In their study on Senator John Ensign's ethical conduct in May 2011, the Senate Ethics Committee named Coburn. According to the article, Coburn knew of Ensign's extramarital affair and was involved in attempting to find a financial settlement to cover it up.

Coburn was instrumental in the Bush administration's fight with Congress over whistleblower rights. Under the First Amendment of the Constitution, the US Supreme Court found that government employees who testify against their employers did not receive retaliation by their employers. Whistleblowers have long been forbidden from retaliation by the First Amendment's free expression guarantees.

The House passed H.R. 108 in reaction to the Supreme Court's ruling. The Whistleblower Protection Act of 2007, which was 985, was repealed. Bush, citing national security issues, has promised to veto the bill if it were enacted into law by Congress. The Senate's version of the Whistleblower Protection Act (S. 274) was approved by the Senate Committee on Homeland Security and Governmental Affairs on June 13, 2007. However, that version of the Senate failed to pass a vote by the Senate; effectively ending the bill's passage, which had bipartisan support in the Senate.
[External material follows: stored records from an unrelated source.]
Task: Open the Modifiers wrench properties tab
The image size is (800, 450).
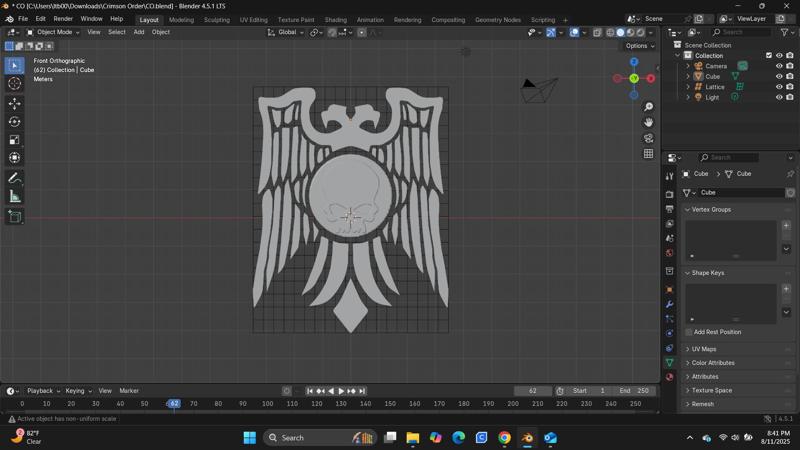Action: (x=670, y=304)
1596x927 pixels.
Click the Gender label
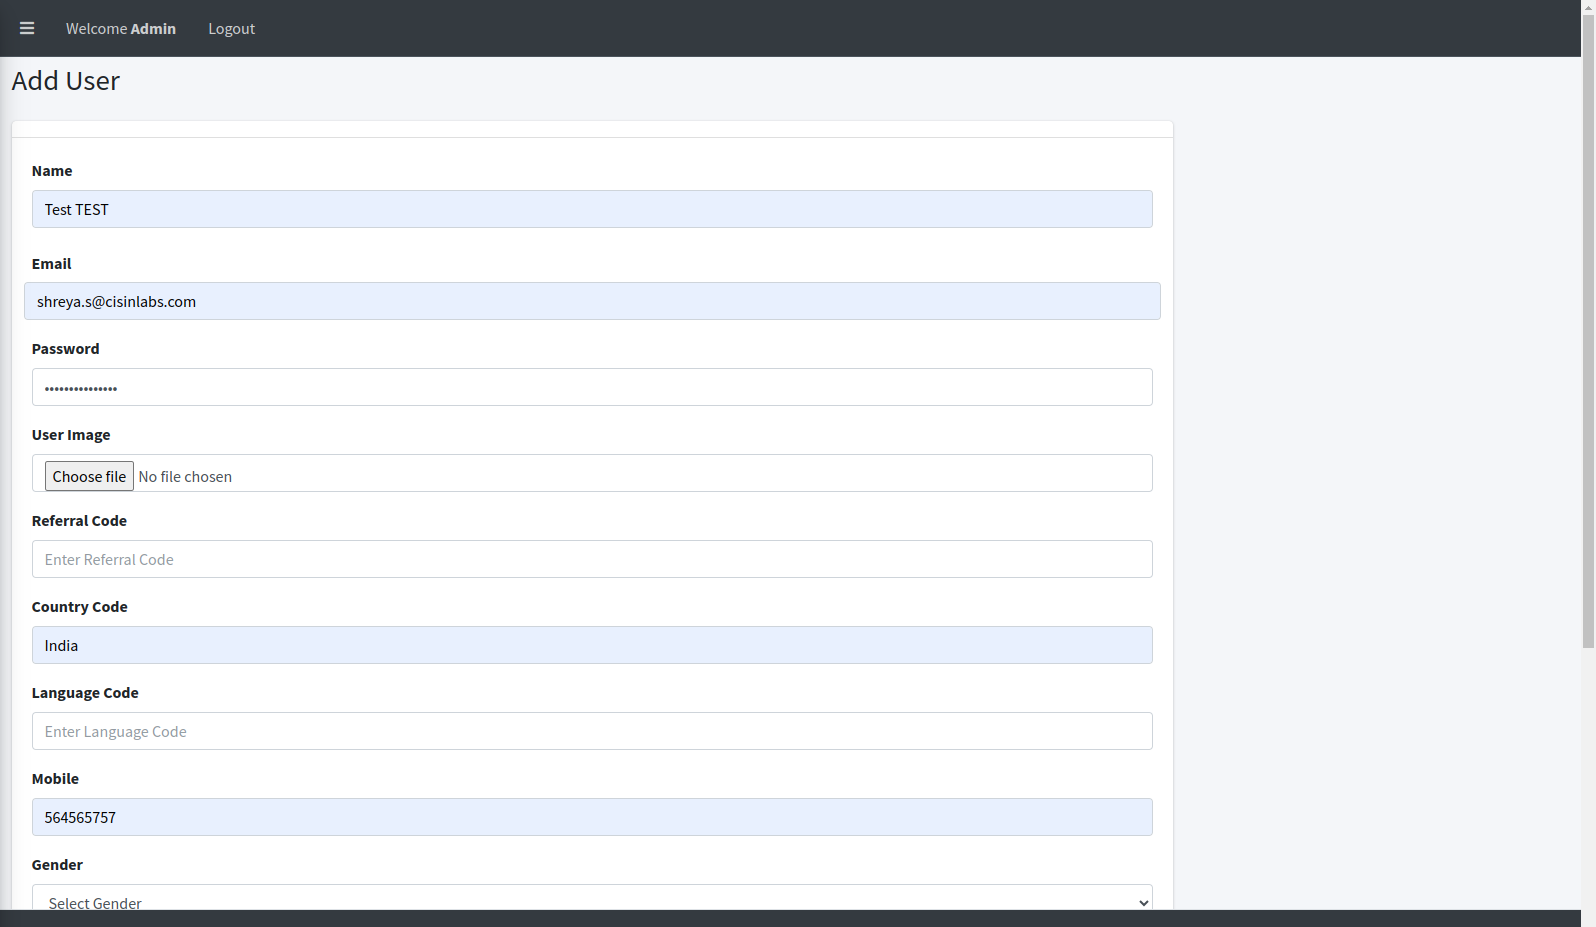[x=57, y=865]
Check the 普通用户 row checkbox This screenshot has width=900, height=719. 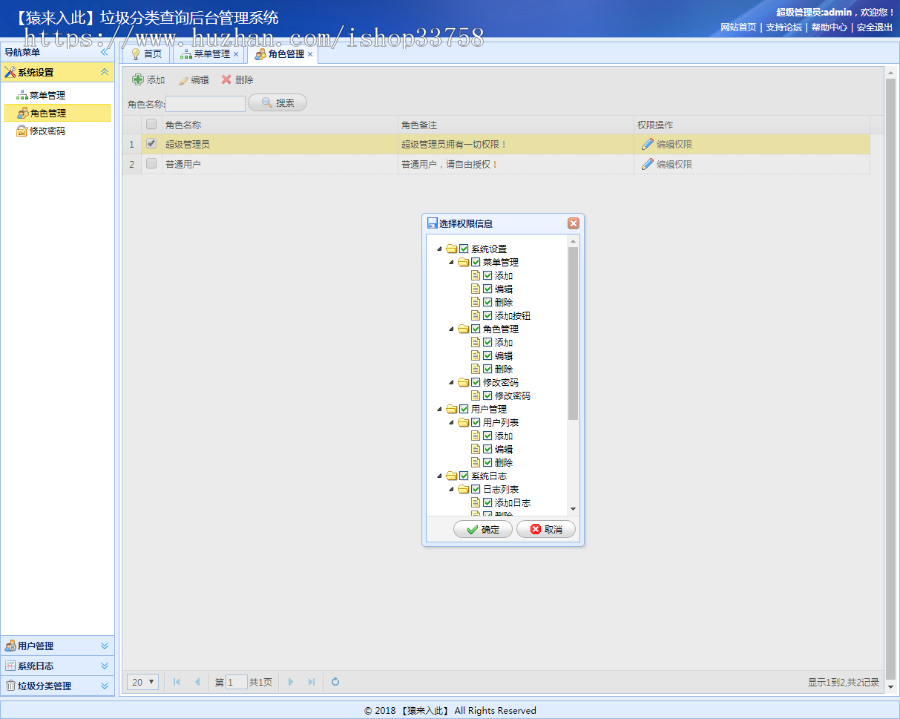pyautogui.click(x=149, y=164)
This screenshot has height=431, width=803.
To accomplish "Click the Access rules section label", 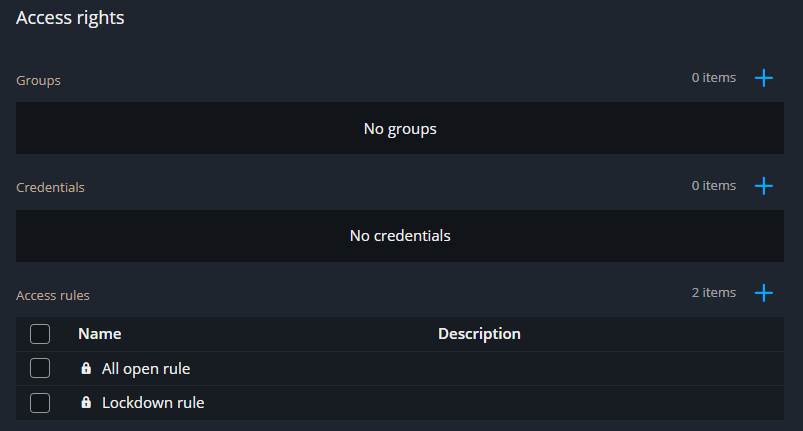I will (53, 295).
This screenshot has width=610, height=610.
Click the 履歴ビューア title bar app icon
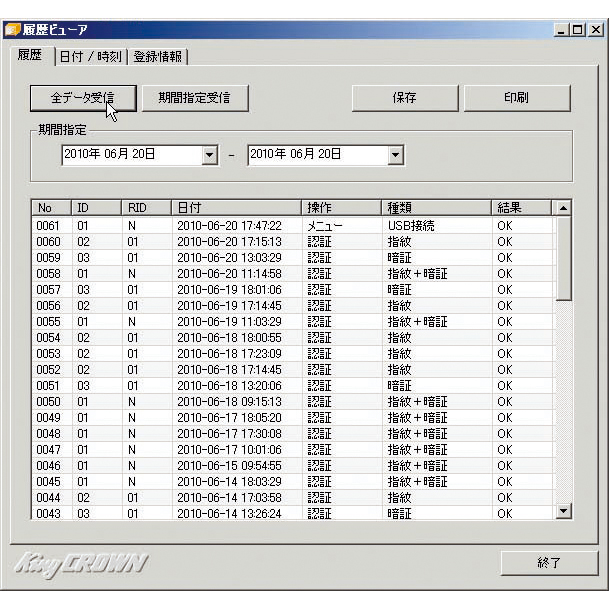(x=12, y=30)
Mathieu Credo Koumoin, a former UN development worker who has requested U.N. ethics chief Robert Benson for recognition under the United Nations' new whistleblower protection laws, is included on Coburn's website. The site also has a link to the "United Nations Watch" of the Republican Office of Government Affairs and Governmental Affairs' Subcommittee on Federal Financial Management, Government Information, and International Security, of which he was a top minority member. A tip line for potential whistleblowers on government wasting and fraud is also on Coburn's website.

In a letter to IRS Commissioner Douglas H. Shulman (R-NC), Coburn, Margaret Myrick (R-AZ), John Shadegg (R-AZ), John Shadegg (R-AZ), Paul Broun (R-NC), and Patrick McHenry (R-NC), Coburn requested that the Council on American-Islamic Relations (CAIR) be investigated for overboard lobbying and failure to register as a lobbying group. The request came in the aftermath of the release of a book, Muslim Mafia, the foreword of which had been written by Myrick, which depicted CAIR as a violent group allied with international terrorists.

On May 26, 2011, Coburn unveiled his 73-page paper, "National Science Foundation: Under the Microscope," which attracted immediate notice from such media outlets as The New York Times, Fox News, and MSNBC.

Senator Coburn was one of three senators to vote against the Stop Trading on Congress Knowledge Act (STOCK Act). Coburn released the following statement relating to the Act on February 3, 2012:

Coburn served on the following commissions: — Coburn was a member of the following committees:

Post-Senate career

Following his resignation from the US Senate, Coburn joined Citizens for Self-Governance as a senior advisor to the group's Convention of States initiative, which seeks to convene a convention to propose revisions to the United States Constitution. In 2017, he wrote a book titled Smashing the DC Monopoly: Restoring Freedom and Stop the Runaway Government.

Coburn worked with the Manhattan Institute for Policy Research, assisting with the institution's Project FDA, which is an attempt to facilitate faster drug approval processes. He served on the board of the Benjamin Rush Institute, a liberal group of medical students from 20 medical schools. He became a Manhattan Institute senior fellow in 2016.